Masui Y, Lohka M J, Shibuya E K
Symp Soc Exp Biol. 1984;38:45-66.
Fully grown amphibian oocytes are arrested at the diplotene stage of meiosis. When they undergo meiotic maturation, meiosis resumes and the oocyte chromosomes condense to metaphase. During this period, the oocyte cytoplasm develops 'chromosome condensation activity' (CCA), the ability to induce the formation of metaphase chromosomes from nuclei transplanted into the oocytes. The cytoplasm also produces 'maturation promoting factor' (MPF), the substance that induces meiotic maturation when injected into oocytes. Also, before meiosis is arrested again at the 2nd metaphase, the cytoplasm develops 'cytostatic factor' (CSF), the substance that causes metaphase arrest when injected into zygotes. Since CSF-arrested zygotes have properties similar to those of metaphase-arrested oocytes, including the potential to resume cell cycle activities, CSF appears to be a genuine factor that causes meiotic arrest. Following oocyte activation, meiosis is completed and the chromosomes decondense to form a pronucleus. During this period, the oocyte cytoplasm loses its CCA and develops 'chromosome decondensation activity' (CDA), the ability to decondense the chromatin of injected nuclei. Concomitantly, MPF and CSF disappear. Both MPF and CSF are inactivated by Ca2+ ions, in vitro. The sensitivity of CCA to Ca2+ and the requirement for Ca2+ during the development of CDA have also been demonstrated in vitro by incubating demembranated sperm nuclei in cell-free preparations from unactivated or activated oocytes. Preparations made from unactivated oocytes in the presence of EGTA exhibit CCA, whereas those made in the absence of EGTA, as well as those made from activated eggs, exhibit CDA. Unactivated ooplasmic preparations made using EGTA lose CCA and develop CDA when Ca2+ ions are added to them. However, at low Ca2+ concentrations CCA is sustained and, when unactivated and activated preparations are mixed, is able to overcome CDA. Therefore, it is likely that at low intracellular Ca2+ levels in unactivated oocytes, CSF is stable and CCA predominates over CDA, thus preventing oocyte chromosomes from decondensing. However, when Ca2+ levels are elevated during oocyte activation, CSF disappears and CCA is replaced by CDA. This change in cytoplasmic activities may allow meiosis to resume.

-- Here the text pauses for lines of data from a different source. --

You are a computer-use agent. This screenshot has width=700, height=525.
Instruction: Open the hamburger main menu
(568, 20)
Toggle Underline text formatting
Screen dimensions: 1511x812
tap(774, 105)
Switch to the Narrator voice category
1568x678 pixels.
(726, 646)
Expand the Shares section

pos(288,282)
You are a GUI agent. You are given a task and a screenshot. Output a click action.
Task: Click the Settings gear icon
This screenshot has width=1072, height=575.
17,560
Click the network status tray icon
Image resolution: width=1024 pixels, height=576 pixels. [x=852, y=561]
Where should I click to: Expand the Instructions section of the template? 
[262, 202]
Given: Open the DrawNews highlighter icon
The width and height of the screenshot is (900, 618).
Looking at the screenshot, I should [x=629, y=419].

完全成熟的两栖类卵母细胞停滞于减数分裂的双线期。当它们进行减数分裂成熟时,减数分裂重新开始,卵母细胞染色体浓缩至中期。在此期间,卵母细胞细胞质产生“染色体浓缩活性”(CCA),即诱导移植到卵母细胞中的细胞核形成中期染色体的能力。细胞质还产生“成熟促进因子”(MPF),将其注入卵母细胞时可诱导减数分裂成熟。此外,在减数分裂再次停滞于第二次中期之前,细胞质产生“细胞静止因子”(CSF),将其注入受精卵时可导致中期停滞。由于CSF停滞的受精卵具有与中期停滞的卵母细胞相似的特性,包括恢复细胞周期活动的潜力,CSF似乎是导致减数分裂停滞的真正因子。卵母细胞激活后,减数分裂完成,染色体解聚形成原核。在此期间,卵母细胞细胞质失去其CCA并产生“染色体解聚活性”(CDA),即解聚注入细胞核染色质的能力。同时,MPF和CSF消失。在体外,MPF和CSF都被Ca2+离子灭活。通过在未激活或激活的卵母细胞的无细胞制剂中孵育去膜精子核,也在体外证明了CCA对Ca2+的敏感性以及CDA发育过程中对Ca2+的需求。在EGTA存在下由未激活的卵母细胞制成的制剂表现出CCA,而在没有EGTA的情况下制成的制剂以及由激活的卵制成的制剂表现出CDA。使用EGTA制备的未激活卵质制剂在添加Ca2+离子时会失去CCA并产生CDA。然而,在低Ca2+浓度下,CCA得以维持,并且当未激活和激活的制剂混合时,能够克服CDA。因此,在未激活的卵母细胞中,细胞内Ca2+水平较低时,CSF可能是稳定的,CCA比CDA占优势,从而防止卵母细胞染色体解聚。然而,当卵母细胞激活期间Ca2+水平升高时,CSF消失,CCA被CDA取代。细胞质活动的这种变化可能使减数分裂得以重新开始。